- [TO DO]
Write out all of the data below, line by line and word for word, without changing anything.

- [DATASET ROWS]

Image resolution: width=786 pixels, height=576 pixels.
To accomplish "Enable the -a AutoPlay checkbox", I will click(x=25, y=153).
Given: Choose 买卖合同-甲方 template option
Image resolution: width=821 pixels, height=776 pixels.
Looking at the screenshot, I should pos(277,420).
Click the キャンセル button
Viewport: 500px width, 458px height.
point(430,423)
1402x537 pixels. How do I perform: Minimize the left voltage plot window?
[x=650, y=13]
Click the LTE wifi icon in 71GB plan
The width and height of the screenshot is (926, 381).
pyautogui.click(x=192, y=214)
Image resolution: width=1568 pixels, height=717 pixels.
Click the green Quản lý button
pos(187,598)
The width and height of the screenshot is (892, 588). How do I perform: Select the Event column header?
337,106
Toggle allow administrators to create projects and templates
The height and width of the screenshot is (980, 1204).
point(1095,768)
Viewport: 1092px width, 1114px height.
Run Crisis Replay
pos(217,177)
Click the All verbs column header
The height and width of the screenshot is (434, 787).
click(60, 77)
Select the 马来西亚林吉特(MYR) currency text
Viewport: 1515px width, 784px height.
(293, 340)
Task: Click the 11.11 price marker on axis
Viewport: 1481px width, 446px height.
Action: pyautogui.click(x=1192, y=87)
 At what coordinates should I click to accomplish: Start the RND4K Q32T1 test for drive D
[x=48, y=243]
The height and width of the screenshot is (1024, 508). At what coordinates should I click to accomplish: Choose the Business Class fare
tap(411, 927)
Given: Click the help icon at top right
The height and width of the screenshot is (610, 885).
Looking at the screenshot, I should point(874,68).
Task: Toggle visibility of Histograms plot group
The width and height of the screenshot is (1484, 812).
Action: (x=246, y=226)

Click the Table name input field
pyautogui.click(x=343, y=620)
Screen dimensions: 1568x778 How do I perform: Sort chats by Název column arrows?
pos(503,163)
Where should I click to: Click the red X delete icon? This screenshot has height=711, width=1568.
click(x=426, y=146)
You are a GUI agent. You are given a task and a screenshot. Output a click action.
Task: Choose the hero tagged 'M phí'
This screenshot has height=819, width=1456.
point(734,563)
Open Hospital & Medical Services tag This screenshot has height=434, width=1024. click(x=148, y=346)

- [TASK ANSWER]
Image resolution: width=786 pixels, height=576 pixels.
To accomplish "Enable the -a AutoPlay checkbox", I will click(x=25, y=153).
Given: Choose 买卖合同-甲方 template option
Image resolution: width=821 pixels, height=776 pixels.
Looking at the screenshot, I should pos(277,420).
Click the キャンセル button
Viewport: 500px width, 458px height.
point(430,423)
1402x537 pixels. How do I perform: Minimize the left voltage plot window?
[x=650, y=13]
Click the LTE wifi icon in 71GB plan
The width and height of the screenshot is (926, 381).
pyautogui.click(x=192, y=214)
Image resolution: width=1568 pixels, height=717 pixels.
Click the green Quản lý button
pos(187,598)
The width and height of the screenshot is (892, 588). How do I perform: Select the Event column header?
337,106
Toggle allow administrators to create projects and templates
The height and width of the screenshot is (980, 1204).
point(1095,768)
Viewport: 1092px width, 1114px height.
Run Crisis Replay
pos(217,177)
Click the All verbs column header
The height and width of the screenshot is (434, 787).
click(60, 77)
Select the 马来西亚林吉特(MYR) currency text
Viewport: 1515px width, 784px height.
(293, 340)
Task: Click the 11.11 price marker on axis
Viewport: 1481px width, 446px height.
Action: pyautogui.click(x=1192, y=87)
 At what coordinates should I click to accomplish: Start the RND4K Q32T1 test for drive D
[x=48, y=243]
The height and width of the screenshot is (1024, 508). At what coordinates should I click to accomplish: Choose the Business Class fare
tap(411, 927)
Given: Click the help icon at top right
The height and width of the screenshot is (610, 885).
Looking at the screenshot, I should point(874,68).
Task: Toggle visibility of Histograms plot group
The width and height of the screenshot is (1484, 812).
Action: (x=246, y=226)

Click the Table name input field
pyautogui.click(x=343, y=620)
Screen dimensions: 1568x778 How do I perform: Sort chats by Název column arrows?
pos(503,163)
Where should I click to: Click the red X delete icon? This screenshot has height=711, width=1568.
click(x=426, y=146)
You are a GUI agent. You are given a task and a screenshot. Output a click action.
Task: Choose the hero tagged 'M phí'
This screenshot has height=819, width=1456.
point(734,563)
Open Hospital & Medical Services tag This screenshot has height=434, width=1024. click(x=148, y=346)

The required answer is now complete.